TASK TO COMPLETE
After finding the line containing "Open the Display dropdown in layer editor" below, please output that line and each following one through the line containing "The height and width of the screenshot is (689, 1228).", exactly as written.

===== RAW DATA =====

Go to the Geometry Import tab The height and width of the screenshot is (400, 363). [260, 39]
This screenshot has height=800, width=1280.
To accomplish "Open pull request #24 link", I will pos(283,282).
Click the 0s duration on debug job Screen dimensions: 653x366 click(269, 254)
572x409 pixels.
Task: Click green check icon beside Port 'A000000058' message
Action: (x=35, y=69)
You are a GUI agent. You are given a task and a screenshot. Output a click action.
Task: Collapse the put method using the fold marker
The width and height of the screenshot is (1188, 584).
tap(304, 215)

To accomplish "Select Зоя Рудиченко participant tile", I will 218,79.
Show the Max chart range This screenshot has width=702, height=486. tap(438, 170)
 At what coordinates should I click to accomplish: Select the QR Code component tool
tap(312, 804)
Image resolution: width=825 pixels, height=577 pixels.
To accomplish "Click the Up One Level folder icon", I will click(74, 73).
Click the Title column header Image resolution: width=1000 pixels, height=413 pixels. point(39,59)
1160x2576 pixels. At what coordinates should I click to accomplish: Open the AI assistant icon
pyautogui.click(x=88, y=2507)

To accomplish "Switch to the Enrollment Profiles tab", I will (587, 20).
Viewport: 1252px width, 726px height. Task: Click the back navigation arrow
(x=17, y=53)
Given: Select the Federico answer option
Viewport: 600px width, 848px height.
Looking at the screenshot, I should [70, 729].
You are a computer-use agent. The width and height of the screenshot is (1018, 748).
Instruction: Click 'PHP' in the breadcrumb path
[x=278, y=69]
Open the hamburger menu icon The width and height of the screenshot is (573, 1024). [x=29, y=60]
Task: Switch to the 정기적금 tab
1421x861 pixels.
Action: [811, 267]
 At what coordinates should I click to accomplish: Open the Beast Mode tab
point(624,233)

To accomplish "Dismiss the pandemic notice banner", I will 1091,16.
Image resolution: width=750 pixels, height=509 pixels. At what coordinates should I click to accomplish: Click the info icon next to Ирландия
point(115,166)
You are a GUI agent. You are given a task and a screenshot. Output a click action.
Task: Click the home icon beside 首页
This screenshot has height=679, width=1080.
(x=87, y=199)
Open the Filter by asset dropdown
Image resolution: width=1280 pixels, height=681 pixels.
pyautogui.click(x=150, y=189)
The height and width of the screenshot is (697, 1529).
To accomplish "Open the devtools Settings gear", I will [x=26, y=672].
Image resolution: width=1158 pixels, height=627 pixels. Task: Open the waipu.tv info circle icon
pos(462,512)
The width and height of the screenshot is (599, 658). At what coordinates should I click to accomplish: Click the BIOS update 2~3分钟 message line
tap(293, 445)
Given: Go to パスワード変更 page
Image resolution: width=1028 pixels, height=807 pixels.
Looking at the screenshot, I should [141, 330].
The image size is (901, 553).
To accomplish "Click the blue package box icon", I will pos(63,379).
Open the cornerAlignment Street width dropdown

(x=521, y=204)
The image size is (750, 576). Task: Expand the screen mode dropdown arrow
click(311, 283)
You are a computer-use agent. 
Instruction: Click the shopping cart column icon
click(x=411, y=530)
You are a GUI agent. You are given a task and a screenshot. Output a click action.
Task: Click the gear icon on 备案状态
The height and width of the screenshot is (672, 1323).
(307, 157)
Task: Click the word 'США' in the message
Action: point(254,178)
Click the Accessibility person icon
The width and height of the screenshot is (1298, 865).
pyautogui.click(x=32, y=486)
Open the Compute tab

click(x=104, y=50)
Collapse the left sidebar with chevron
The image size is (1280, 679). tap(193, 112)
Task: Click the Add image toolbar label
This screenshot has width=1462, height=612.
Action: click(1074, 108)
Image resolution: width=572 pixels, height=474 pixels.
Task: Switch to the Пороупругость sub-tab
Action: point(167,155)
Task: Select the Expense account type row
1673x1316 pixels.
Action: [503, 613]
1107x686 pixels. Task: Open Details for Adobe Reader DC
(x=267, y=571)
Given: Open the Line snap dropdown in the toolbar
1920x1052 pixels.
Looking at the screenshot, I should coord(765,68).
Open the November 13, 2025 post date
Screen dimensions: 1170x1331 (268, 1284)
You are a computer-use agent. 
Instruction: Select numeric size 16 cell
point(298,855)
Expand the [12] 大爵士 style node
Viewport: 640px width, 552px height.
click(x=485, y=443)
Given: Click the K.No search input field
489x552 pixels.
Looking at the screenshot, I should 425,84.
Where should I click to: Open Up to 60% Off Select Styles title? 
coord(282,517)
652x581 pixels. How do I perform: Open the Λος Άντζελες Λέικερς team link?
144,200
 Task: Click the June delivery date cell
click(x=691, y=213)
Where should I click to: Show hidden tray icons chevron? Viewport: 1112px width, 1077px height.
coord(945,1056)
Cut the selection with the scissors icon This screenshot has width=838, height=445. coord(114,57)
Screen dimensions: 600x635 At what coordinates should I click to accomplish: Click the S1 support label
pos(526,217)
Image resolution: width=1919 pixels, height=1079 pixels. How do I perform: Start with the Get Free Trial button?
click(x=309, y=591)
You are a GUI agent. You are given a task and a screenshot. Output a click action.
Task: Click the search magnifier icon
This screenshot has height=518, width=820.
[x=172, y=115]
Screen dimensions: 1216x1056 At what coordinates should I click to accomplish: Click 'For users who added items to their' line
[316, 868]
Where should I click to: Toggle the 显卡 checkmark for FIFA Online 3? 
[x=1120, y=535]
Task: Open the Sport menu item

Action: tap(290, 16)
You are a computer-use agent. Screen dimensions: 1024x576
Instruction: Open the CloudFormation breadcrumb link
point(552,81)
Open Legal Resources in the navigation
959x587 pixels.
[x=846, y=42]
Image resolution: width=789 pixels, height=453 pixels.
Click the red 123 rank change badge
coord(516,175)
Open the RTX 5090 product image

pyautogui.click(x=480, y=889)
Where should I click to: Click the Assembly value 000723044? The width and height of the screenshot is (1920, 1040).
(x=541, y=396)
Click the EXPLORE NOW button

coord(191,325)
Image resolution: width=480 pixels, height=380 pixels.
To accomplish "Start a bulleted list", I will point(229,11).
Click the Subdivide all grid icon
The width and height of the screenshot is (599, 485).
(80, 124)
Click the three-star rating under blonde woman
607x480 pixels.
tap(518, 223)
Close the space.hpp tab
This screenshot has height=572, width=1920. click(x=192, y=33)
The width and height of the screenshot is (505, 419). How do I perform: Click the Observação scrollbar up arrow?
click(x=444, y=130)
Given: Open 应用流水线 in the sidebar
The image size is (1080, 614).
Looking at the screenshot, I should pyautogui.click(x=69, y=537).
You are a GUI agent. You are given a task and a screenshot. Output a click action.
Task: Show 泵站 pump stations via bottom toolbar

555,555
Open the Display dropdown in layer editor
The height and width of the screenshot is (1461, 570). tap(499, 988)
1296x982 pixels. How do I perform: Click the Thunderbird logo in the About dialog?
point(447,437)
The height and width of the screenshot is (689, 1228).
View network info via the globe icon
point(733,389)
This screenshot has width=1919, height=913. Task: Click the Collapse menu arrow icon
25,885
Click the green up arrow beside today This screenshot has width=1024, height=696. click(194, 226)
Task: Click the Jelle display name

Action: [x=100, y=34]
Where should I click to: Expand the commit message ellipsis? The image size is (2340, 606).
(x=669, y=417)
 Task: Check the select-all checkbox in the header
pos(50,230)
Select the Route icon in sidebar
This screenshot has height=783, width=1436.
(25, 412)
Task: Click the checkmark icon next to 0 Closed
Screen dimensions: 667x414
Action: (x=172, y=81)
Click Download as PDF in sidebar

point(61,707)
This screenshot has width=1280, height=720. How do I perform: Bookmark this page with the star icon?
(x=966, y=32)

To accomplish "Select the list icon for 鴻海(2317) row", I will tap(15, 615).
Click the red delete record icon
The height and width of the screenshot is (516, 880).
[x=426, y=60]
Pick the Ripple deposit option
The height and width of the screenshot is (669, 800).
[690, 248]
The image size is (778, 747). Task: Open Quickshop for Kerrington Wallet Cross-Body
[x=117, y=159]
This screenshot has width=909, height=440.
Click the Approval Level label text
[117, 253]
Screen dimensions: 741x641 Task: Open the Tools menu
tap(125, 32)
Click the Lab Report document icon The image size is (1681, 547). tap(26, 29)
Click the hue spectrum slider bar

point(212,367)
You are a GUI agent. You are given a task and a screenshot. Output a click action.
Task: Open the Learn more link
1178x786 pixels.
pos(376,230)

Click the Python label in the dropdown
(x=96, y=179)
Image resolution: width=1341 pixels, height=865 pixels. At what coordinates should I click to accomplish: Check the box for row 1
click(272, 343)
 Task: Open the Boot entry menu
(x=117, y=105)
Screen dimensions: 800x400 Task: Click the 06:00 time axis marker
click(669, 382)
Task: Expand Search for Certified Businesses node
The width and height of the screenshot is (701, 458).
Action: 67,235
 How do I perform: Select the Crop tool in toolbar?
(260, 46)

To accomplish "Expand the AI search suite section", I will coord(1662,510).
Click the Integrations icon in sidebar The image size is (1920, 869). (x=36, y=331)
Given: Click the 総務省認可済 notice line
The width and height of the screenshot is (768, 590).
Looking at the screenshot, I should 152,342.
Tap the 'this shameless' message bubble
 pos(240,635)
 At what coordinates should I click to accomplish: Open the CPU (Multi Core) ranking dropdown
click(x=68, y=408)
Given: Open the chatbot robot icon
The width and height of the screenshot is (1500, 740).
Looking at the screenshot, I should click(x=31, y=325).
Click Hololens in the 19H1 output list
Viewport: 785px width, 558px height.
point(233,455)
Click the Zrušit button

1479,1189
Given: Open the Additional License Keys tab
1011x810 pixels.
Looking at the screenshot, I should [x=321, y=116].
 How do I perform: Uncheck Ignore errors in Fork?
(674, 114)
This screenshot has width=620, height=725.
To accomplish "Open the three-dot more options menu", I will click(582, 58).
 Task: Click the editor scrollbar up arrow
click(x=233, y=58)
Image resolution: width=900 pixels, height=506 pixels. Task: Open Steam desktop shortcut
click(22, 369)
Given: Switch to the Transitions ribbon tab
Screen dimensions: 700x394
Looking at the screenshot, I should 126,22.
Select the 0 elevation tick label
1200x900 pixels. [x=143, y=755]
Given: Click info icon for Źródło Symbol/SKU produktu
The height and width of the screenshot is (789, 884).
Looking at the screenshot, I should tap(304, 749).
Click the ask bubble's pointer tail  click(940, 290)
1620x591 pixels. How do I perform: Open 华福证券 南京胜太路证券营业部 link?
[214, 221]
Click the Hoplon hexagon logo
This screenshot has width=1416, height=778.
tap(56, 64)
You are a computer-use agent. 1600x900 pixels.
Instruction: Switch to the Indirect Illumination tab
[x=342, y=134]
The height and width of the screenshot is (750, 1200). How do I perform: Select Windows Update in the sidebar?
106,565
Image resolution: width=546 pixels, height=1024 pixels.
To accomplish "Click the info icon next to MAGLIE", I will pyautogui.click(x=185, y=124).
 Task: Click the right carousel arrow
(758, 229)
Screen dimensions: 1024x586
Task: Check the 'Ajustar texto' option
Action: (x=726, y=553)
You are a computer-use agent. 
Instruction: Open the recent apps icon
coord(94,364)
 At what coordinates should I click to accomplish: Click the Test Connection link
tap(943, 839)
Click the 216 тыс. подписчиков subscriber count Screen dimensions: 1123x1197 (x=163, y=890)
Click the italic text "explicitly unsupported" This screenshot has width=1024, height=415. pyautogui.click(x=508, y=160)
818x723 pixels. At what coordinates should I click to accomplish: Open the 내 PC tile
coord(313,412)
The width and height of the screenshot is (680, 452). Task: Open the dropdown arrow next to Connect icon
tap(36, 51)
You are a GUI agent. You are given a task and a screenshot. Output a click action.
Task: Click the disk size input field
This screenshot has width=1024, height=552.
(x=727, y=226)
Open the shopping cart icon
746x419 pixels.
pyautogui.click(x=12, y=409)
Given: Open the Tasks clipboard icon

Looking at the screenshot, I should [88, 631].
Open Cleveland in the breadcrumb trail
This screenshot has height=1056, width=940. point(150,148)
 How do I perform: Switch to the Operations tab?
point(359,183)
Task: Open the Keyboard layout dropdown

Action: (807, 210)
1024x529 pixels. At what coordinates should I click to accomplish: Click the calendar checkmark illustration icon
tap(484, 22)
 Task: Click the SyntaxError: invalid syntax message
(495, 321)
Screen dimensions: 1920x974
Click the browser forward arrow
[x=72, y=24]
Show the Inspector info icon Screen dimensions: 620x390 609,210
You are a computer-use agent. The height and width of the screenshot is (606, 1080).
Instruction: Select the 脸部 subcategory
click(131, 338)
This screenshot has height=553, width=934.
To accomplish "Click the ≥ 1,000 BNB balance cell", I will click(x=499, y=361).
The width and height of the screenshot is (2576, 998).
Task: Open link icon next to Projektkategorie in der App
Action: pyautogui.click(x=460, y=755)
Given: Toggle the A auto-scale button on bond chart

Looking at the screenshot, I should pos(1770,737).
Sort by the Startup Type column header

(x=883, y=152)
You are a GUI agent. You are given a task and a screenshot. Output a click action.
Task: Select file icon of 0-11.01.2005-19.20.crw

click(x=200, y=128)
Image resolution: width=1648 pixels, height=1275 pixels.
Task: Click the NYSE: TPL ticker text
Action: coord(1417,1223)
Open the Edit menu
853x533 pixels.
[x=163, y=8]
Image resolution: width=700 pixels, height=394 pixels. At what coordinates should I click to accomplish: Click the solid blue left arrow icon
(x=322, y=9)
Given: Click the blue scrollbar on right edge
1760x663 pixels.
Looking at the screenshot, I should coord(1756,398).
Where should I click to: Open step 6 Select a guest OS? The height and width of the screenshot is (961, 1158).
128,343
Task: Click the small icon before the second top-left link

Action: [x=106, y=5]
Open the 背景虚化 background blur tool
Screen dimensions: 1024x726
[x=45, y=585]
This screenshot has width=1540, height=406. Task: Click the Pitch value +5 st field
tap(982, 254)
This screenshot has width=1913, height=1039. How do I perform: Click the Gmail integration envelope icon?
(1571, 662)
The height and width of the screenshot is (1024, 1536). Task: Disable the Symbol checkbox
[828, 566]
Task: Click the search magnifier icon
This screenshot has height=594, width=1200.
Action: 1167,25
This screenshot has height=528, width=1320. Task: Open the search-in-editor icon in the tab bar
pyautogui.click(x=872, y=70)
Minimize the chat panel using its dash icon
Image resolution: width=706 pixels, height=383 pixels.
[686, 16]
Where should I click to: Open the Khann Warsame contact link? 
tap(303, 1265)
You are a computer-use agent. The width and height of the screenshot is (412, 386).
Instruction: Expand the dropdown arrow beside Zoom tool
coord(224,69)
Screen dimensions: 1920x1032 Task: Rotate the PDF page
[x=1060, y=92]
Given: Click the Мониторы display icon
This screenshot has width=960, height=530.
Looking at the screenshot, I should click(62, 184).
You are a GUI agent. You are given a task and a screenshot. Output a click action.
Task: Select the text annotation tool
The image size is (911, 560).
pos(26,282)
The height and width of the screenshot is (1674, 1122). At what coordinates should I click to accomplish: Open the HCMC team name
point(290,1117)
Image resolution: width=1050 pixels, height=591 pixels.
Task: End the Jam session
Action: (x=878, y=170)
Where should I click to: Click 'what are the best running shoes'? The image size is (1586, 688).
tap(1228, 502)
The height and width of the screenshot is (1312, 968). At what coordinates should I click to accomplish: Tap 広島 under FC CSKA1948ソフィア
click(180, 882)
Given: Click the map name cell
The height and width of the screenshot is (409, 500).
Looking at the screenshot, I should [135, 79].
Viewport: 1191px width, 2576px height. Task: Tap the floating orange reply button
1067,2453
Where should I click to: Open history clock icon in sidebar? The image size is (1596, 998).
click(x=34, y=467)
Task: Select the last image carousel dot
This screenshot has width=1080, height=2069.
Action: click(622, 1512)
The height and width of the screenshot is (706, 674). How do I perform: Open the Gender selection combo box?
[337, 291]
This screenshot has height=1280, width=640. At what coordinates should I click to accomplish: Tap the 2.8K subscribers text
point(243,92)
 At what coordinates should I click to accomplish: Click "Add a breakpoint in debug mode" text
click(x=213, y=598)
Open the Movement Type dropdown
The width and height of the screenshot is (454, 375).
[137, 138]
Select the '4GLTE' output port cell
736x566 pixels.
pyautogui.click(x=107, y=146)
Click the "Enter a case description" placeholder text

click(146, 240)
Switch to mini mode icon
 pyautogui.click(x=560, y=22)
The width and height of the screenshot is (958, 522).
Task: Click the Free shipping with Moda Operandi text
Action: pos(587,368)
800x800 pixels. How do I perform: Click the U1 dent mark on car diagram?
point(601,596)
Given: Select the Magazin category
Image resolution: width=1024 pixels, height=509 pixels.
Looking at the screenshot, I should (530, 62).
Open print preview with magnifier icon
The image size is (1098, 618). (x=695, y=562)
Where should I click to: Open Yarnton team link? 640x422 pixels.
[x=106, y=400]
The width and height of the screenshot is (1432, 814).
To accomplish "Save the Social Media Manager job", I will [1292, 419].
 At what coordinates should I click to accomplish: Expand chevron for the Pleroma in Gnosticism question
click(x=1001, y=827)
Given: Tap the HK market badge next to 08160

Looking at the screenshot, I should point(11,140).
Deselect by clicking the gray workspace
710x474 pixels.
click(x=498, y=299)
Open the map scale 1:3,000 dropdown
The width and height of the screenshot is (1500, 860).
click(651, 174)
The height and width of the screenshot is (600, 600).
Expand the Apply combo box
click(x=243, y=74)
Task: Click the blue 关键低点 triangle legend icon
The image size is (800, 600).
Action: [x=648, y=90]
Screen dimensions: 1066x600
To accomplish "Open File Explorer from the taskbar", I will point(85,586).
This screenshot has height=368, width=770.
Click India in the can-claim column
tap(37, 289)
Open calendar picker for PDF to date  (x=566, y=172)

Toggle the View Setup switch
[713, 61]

=====

RESULT OF THE TASK
Open the Display dropdown in layer editor
The height and width of the screenshot is (1461, 570). tap(499, 988)
1296x982 pixels. How do I perform: Click the Thunderbird logo in the About dialog?
point(447,437)
The height and width of the screenshot is (689, 1228).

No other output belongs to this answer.